Wodurch Schmerzen entstehen
Der Schmerz beim Mammatumor hat mehrere, sich überlagernde Ursachen:
- Wachstum und Gewebespannung: Der Knoten dehnt Haut und Unterhaut und drückt auf umgebende Strukturen.
- Aufbrechen der Haut: Ulzeriert der Tumor, liegt Gewebe frei, das nässt, blutet und bakteriell besiedelt wird; die begleitende Entzündung ist besonders schmerzhaft.

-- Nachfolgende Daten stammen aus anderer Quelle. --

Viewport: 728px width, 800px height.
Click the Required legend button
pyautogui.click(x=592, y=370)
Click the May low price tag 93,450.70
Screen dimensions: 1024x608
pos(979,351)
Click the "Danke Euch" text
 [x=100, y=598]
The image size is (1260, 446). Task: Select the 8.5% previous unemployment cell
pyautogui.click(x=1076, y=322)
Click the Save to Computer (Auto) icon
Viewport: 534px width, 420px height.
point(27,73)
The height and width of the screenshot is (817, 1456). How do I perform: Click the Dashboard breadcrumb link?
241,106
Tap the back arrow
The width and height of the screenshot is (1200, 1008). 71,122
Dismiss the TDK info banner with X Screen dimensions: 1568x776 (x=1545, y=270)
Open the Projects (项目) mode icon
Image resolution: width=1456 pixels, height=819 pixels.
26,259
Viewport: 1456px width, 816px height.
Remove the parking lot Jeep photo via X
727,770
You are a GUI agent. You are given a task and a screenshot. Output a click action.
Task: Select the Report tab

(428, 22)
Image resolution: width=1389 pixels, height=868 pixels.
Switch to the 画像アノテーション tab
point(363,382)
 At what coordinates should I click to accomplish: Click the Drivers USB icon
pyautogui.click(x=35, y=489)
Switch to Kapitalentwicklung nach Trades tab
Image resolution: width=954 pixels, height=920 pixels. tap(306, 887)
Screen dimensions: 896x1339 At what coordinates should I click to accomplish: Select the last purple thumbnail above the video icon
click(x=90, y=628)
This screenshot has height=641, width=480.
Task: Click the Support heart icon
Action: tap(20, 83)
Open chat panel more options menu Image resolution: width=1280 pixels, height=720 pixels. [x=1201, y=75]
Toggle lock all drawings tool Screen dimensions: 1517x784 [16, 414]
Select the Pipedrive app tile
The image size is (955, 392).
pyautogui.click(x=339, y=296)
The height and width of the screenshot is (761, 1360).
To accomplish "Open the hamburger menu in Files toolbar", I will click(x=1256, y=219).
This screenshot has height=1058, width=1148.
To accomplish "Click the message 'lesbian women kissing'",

- Lymphstau: Ist der Lymphabfluss behindert, schwellen die Gliedmaßen an – mit Spannungsgefühl und Lahmheit.
- Verdrängung: Große Zubildungen engen Nachbarorgane ein; daraus folgen Schmerzen im Bauchraum und Probleme beim Liegen.
- Nervenbeteiligung: Druck auf Nerven erzeugt neuropathischen Schmerz, der vom geschädigten Nervengewebe selbst ausgeht.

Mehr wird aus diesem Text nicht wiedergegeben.